◆ Exercise ◆
From the records below, please repeat exactly the line that has "The height and width of the screenshot is (511, 640).", the line that has "Open h_a_r_r_y__01's memoji avatar", and every line between them, and nothing else.

◆ Excerpted records ◆

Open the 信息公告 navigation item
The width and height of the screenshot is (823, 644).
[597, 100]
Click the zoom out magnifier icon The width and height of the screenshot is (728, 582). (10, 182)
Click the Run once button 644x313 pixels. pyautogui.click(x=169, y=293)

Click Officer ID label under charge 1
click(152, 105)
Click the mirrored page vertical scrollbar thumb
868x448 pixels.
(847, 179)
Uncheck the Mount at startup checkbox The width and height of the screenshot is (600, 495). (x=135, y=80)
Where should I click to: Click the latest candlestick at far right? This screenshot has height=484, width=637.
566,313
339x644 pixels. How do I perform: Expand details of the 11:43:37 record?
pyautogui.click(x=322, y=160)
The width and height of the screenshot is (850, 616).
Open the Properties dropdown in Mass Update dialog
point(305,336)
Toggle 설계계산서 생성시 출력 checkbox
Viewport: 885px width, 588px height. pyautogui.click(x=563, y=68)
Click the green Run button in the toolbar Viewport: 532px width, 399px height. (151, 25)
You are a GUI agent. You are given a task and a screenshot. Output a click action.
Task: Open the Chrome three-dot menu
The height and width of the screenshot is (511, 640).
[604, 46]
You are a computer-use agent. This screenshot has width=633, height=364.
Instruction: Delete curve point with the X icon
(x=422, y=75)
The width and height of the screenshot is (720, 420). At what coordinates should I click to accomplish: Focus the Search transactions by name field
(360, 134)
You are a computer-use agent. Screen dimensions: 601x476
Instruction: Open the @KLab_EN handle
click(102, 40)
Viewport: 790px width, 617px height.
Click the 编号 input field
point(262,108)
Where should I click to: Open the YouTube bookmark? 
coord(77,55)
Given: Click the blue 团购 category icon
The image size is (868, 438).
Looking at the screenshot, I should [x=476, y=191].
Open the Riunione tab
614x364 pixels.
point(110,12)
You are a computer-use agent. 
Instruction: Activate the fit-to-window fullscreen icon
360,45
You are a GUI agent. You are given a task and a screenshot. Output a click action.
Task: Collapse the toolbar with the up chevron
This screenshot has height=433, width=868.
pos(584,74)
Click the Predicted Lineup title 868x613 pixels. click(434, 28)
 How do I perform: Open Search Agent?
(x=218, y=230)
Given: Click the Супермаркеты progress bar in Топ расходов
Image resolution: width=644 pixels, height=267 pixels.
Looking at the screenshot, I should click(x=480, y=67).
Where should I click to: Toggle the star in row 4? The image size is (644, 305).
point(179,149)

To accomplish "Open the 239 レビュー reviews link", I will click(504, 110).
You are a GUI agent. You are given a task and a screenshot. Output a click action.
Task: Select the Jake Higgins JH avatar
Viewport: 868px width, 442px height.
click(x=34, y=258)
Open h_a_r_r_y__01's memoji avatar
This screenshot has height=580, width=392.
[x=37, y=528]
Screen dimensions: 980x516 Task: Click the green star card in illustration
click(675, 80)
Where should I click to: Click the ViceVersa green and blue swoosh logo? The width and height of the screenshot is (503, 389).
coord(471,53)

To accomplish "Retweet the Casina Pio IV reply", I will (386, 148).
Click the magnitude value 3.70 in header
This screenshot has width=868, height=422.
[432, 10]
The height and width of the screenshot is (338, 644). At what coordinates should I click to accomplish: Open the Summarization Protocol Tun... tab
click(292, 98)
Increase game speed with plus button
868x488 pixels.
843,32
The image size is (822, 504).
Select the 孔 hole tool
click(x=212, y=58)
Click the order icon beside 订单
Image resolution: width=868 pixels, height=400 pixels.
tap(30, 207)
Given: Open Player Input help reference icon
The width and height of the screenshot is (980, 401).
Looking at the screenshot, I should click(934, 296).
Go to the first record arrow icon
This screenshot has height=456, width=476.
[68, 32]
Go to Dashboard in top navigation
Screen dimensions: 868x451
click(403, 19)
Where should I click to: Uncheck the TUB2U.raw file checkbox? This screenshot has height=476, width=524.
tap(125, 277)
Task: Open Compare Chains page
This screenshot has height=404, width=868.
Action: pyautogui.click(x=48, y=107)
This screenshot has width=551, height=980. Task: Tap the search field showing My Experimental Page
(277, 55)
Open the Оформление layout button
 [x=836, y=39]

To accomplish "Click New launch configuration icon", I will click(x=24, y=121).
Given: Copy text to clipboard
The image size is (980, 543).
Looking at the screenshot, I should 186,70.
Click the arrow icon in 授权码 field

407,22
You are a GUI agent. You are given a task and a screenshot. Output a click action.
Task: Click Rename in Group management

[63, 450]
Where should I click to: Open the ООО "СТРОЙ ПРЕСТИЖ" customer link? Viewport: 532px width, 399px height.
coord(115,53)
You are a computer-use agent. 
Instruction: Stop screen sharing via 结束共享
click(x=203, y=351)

◆ Exercise response ◆
The height and width of the screenshot is (511, 640).
[604, 46]
You are a computer-use agent. This screenshot has width=633, height=364.
Instruction: Delete curve point with the X icon
(x=422, y=75)
The width and height of the screenshot is (720, 420). At what coordinates should I click to accomplish: Focus the Search transactions by name field
(360, 134)
You are a computer-use agent. Screen dimensions: 601x476
Instruction: Open the @KLab_EN handle
click(102, 40)
Viewport: 790px width, 617px height.
Click the 编号 input field
point(262,108)
Where should I click to: Open the YouTube bookmark? 
coord(77,55)
Given: Click the blue 团购 category icon
The image size is (868, 438).
Looking at the screenshot, I should [x=476, y=191].
Open the Riunione tab
614x364 pixels.
point(110,12)
You are a computer-use agent. 
Instruction: Activate the fit-to-window fullscreen icon
360,45
You are a GUI agent. You are given a task and a screenshot. Output a click action.
Task: Collapse the toolbar with the up chevron
This screenshot has height=433, width=868.
pos(584,74)
Click the Predicted Lineup title 868x613 pixels. click(434, 28)
 How do I perform: Open Search Agent?
(x=218, y=230)
Given: Click the Супермаркеты progress bar in Топ расходов
Image resolution: width=644 pixels, height=267 pixels.
Looking at the screenshot, I should click(x=480, y=67).
Where should I click to: Toggle the star in row 4? The image size is (644, 305).
point(179,149)

To accomplish "Open the 239 レビュー reviews link", I will click(504, 110).
You are a GUI agent. You are given a task and a screenshot. Output a click action.
Task: Select the Jake Higgins JH avatar
Viewport: 868px width, 442px height.
click(x=34, y=258)
Open h_a_r_r_y__01's memoji avatar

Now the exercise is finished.